Еще одной сложностью работы в Дербенте, скорее уже связанной с контролем, а не непосредственно с интервьюированием, является крайне низкая телефонизация города, в целом отражающая упадок городского хозяйства. Довольно плохо работает в городе и сотовая связь. Во всяком случае, по сравнению с другими кавказскими городами, в Дербенте крайне мало операторских пунктов сотовой связи.
Коротко говоря о проблемах социологического поля в Республике Дагестан, можно выделить следующие тенденции:
1. Высокая степень административного давления на жителей как в сельских районах, так и в городах, страх репрессий со стороны власти и прямой запрет в сельских населенных пунктах на проведение опроса.
2. Значительное влияние мусульманского духовенства в так называемых "шариатских селах", негласный запрет на сотрудничество с людьми, не придерживающимися шариатских норм.
3. Плохое знание русского языка в сельских населенных пунктах.

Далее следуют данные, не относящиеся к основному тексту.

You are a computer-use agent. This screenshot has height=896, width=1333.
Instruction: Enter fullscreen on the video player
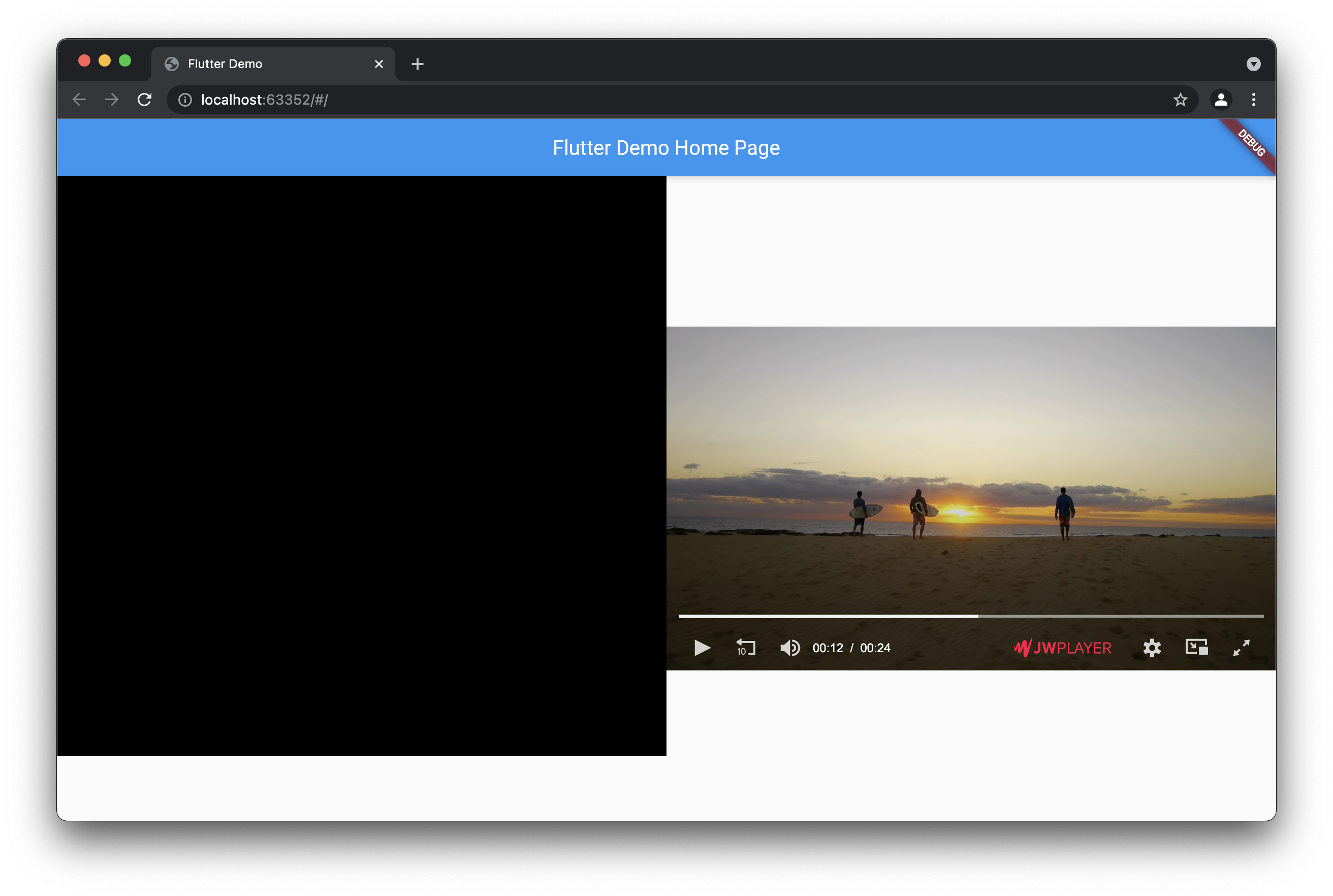pos(1241,648)

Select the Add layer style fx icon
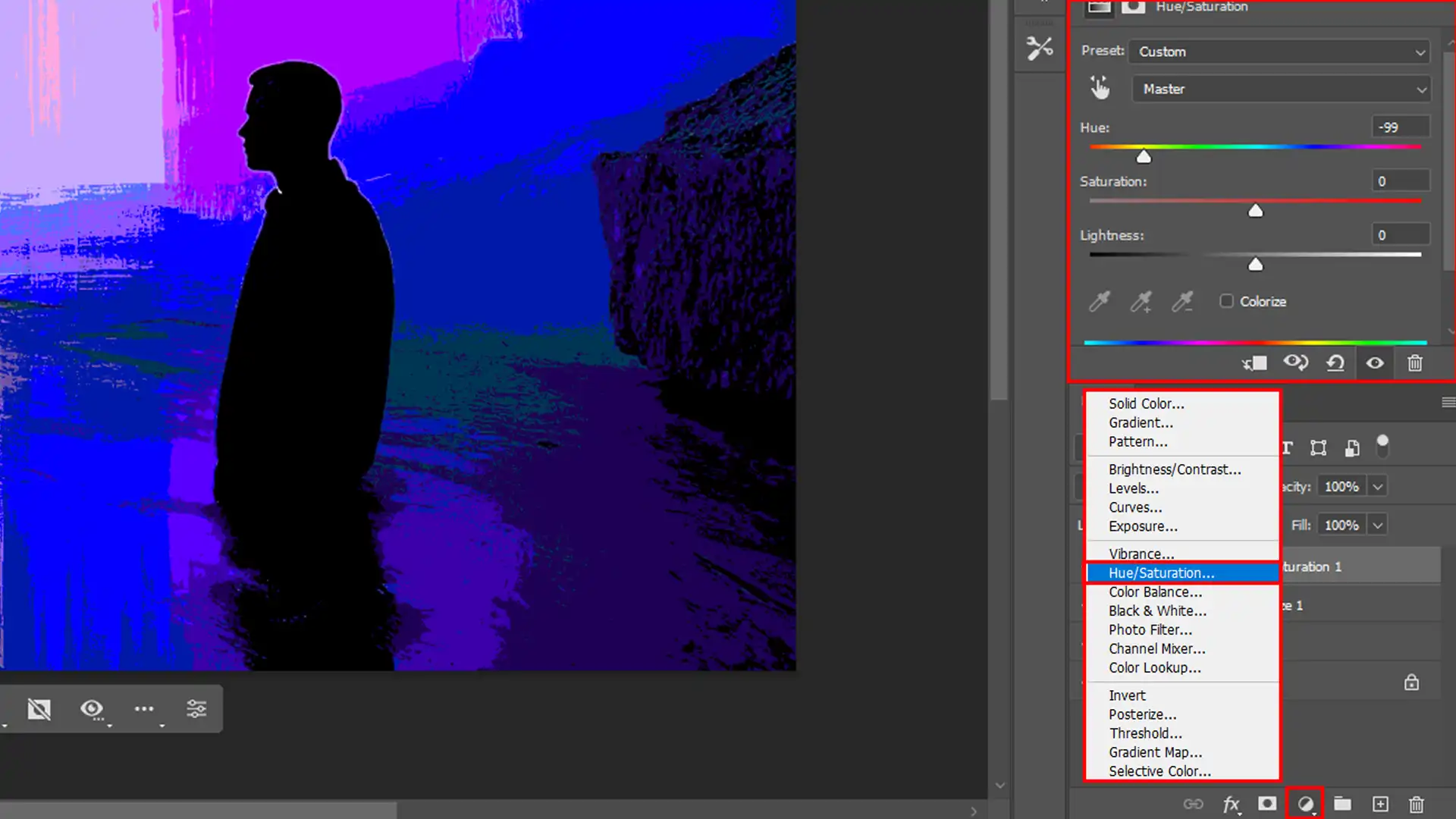click(x=1232, y=804)
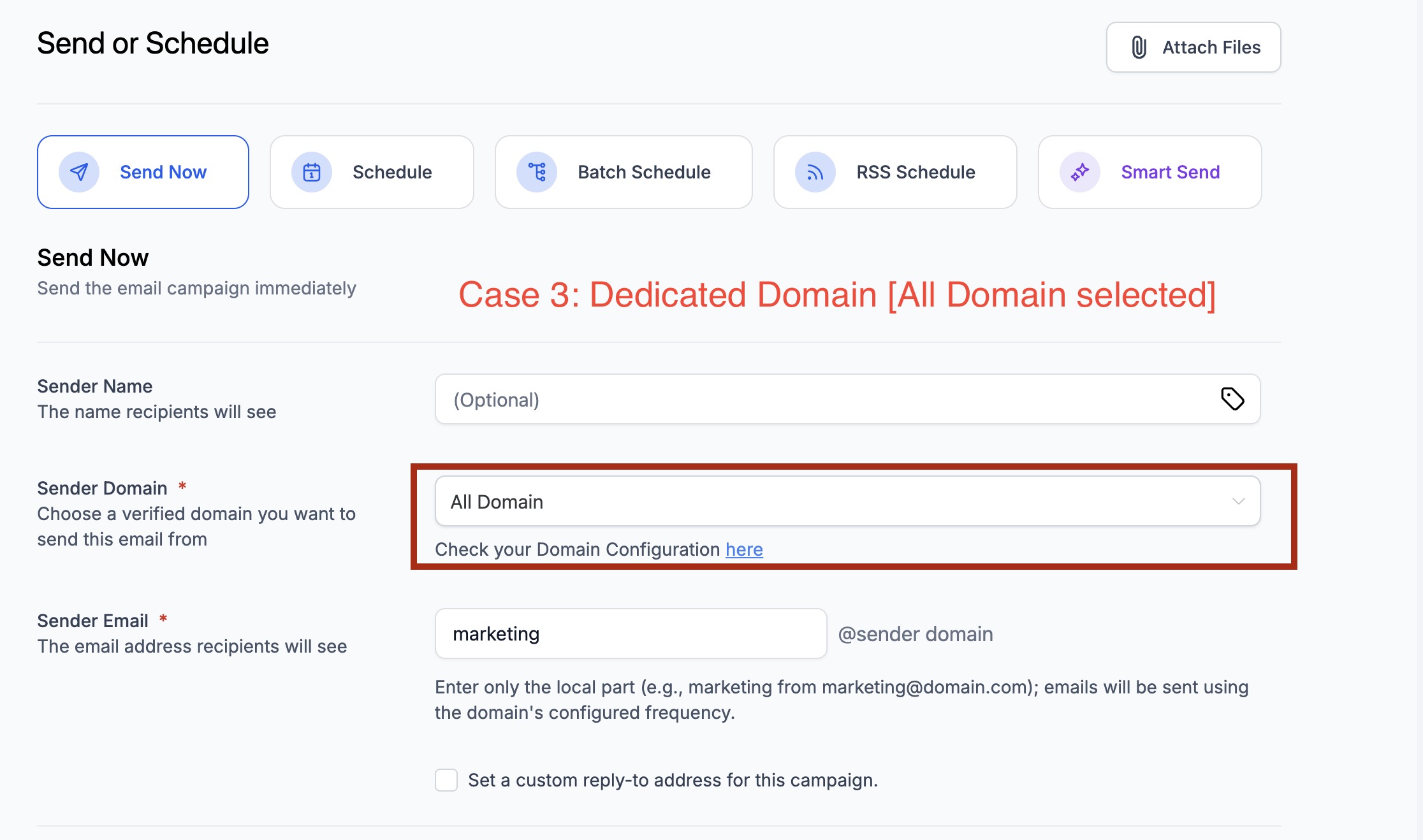The width and height of the screenshot is (1423, 840).
Task: Open Domain Configuration 'here' link
Action: [744, 549]
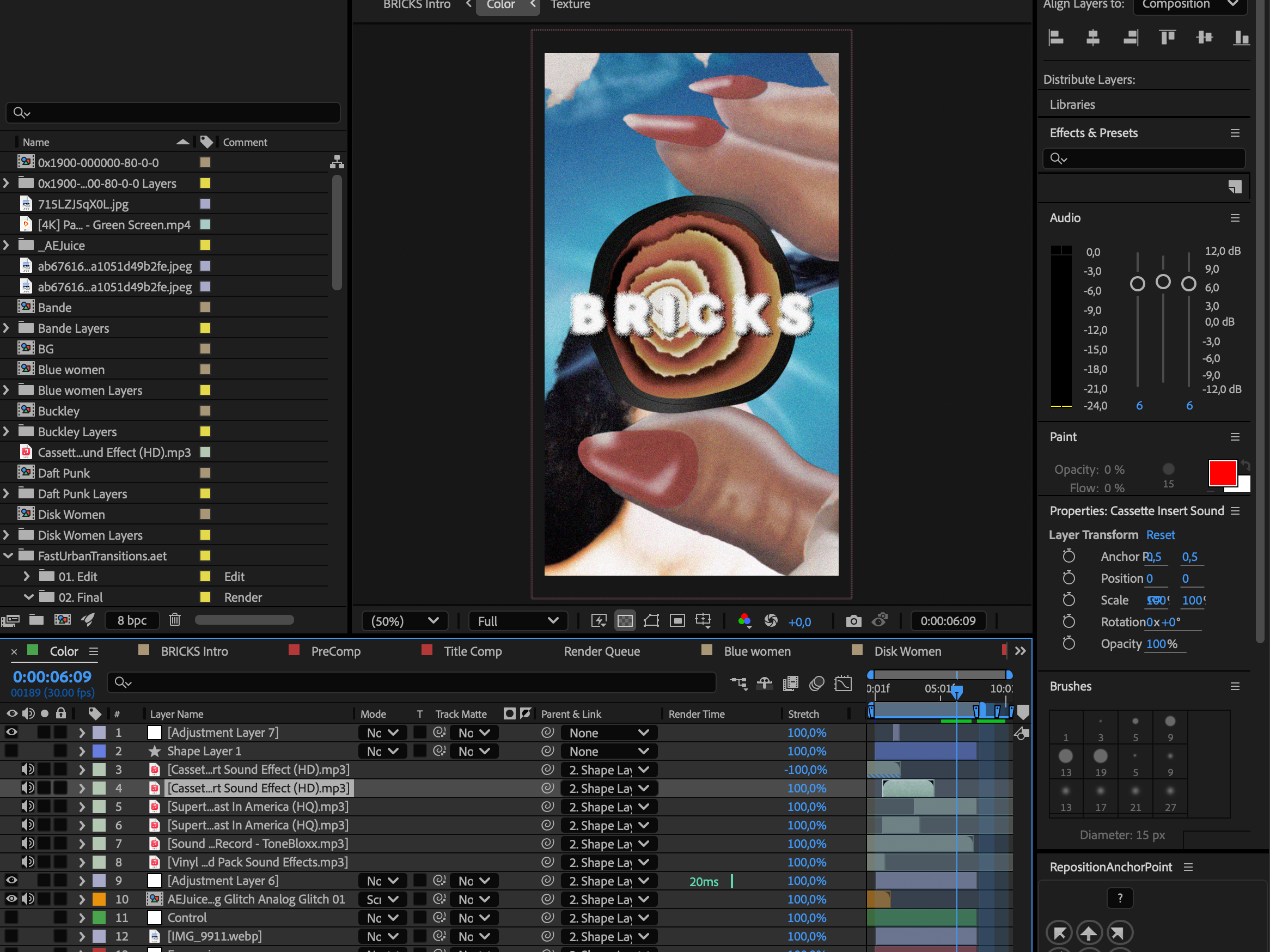Toggle the transparency grid button

coord(625,621)
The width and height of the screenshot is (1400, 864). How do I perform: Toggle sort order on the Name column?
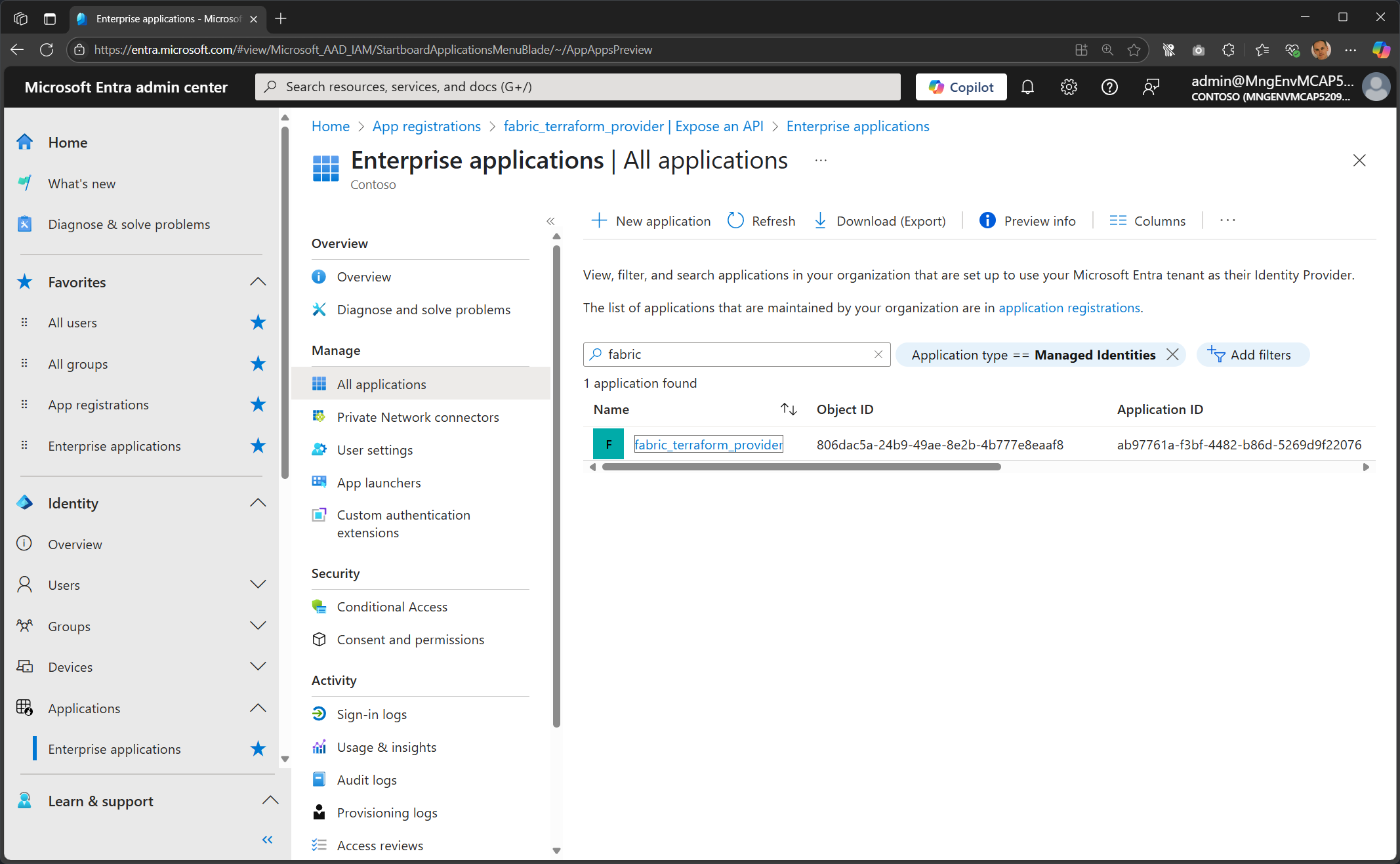coord(788,409)
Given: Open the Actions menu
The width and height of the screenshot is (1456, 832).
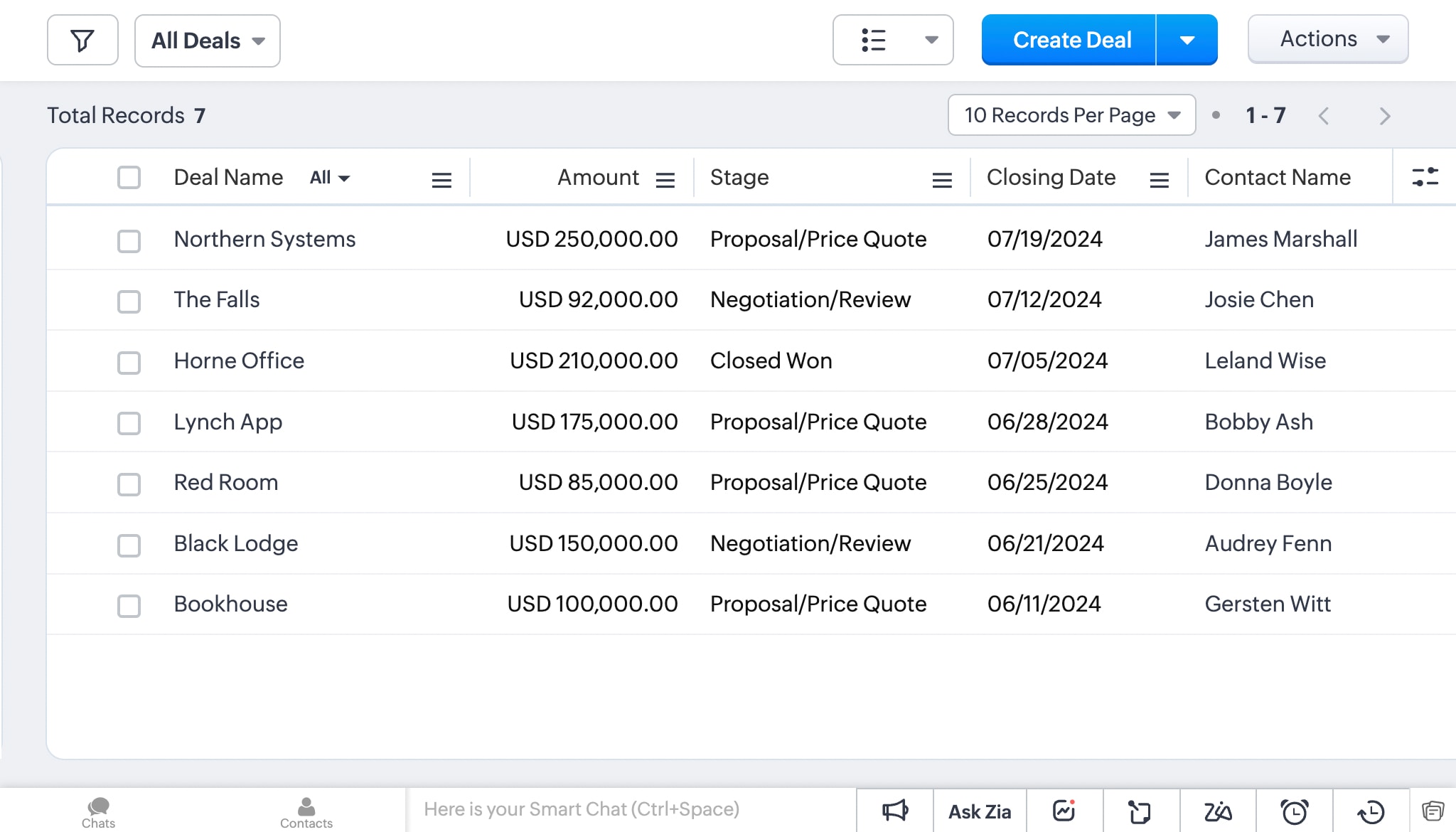Looking at the screenshot, I should [1327, 39].
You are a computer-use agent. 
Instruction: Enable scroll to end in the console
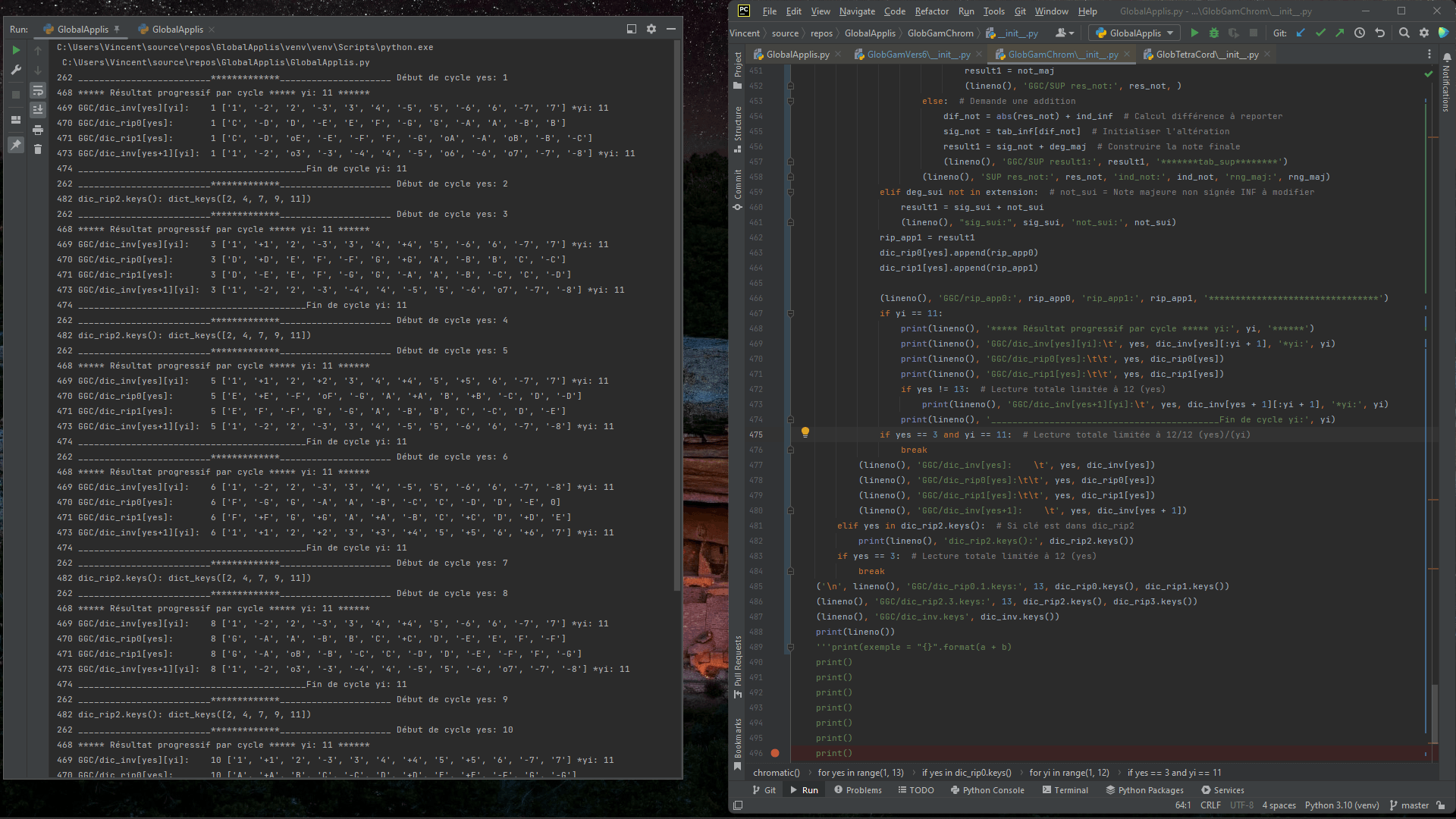click(x=38, y=109)
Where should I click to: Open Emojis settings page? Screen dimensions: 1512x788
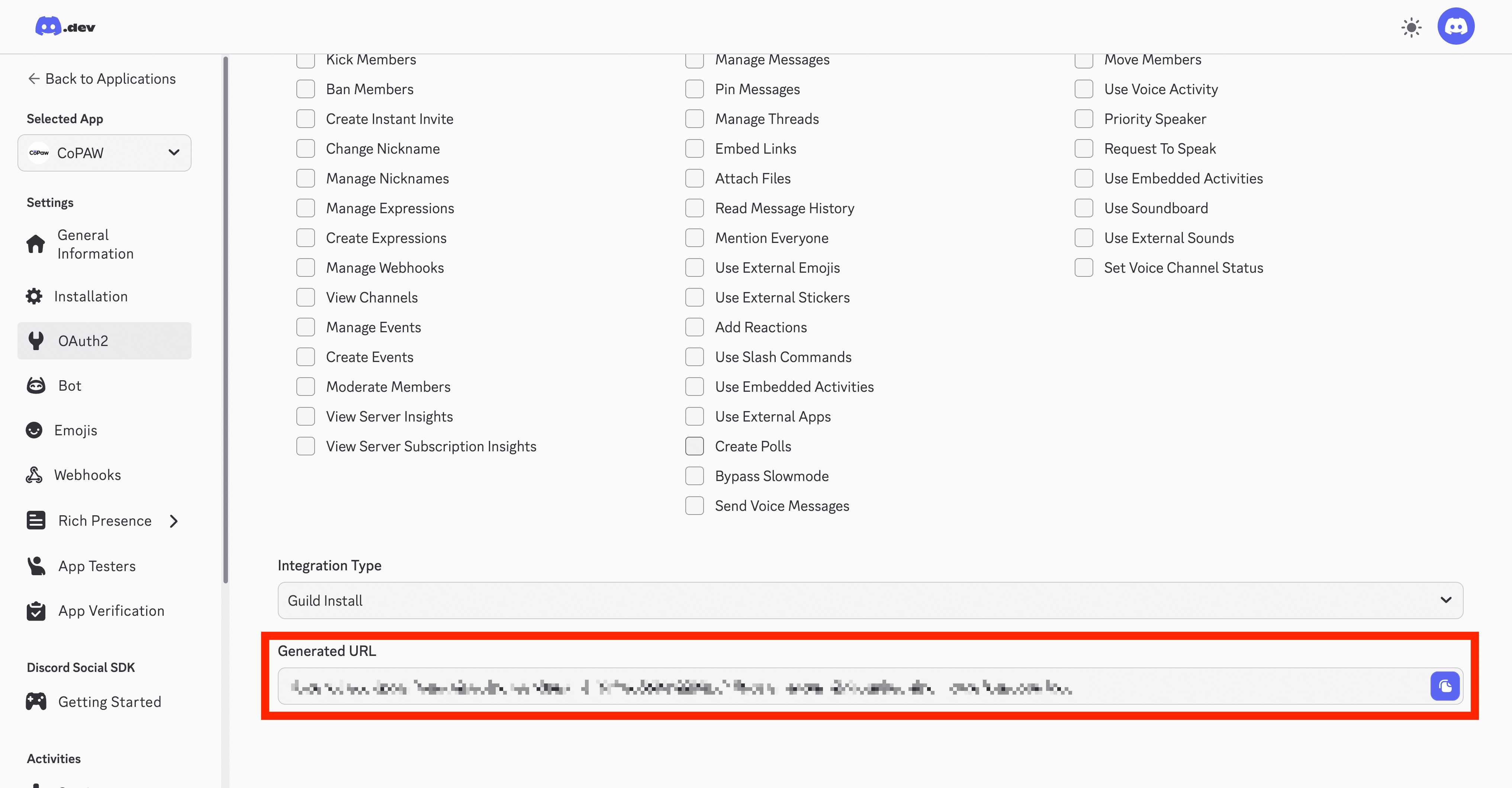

Особенно это касается молодых людей, чье обучение в школе проходило уже в постсоветский период.
4. Исчерпанность "добровольного ресурса содействия", особенно среди населения крупных городов, которое в значительной степени развращено подкупом в ходе различных избирательных кампаний.
5. Национальные традиции, предписывающие мужчине роль посредника между домом, семьей и внешним миром, и вследствие этого — определенные затруднения при опросе женщин, которые либо вообще отказываются от интервью, либо во всем соглашаются с мнением главы семьи.
6. Отсутствие поселенческих планов, названий улиц и нумерации домов во многих селах республики.
7. Дисперсное расселение жителей различных национальностей в крупных городах, что существенно усложняло выполнение квотного задания по национальному составу опрашиваемых.
8. Крайне высокий статус "высшего образования" в республике, в результате чего респонденты зачастую пытались ввести в заблуждение интервьюеров относительно уровня своего образования.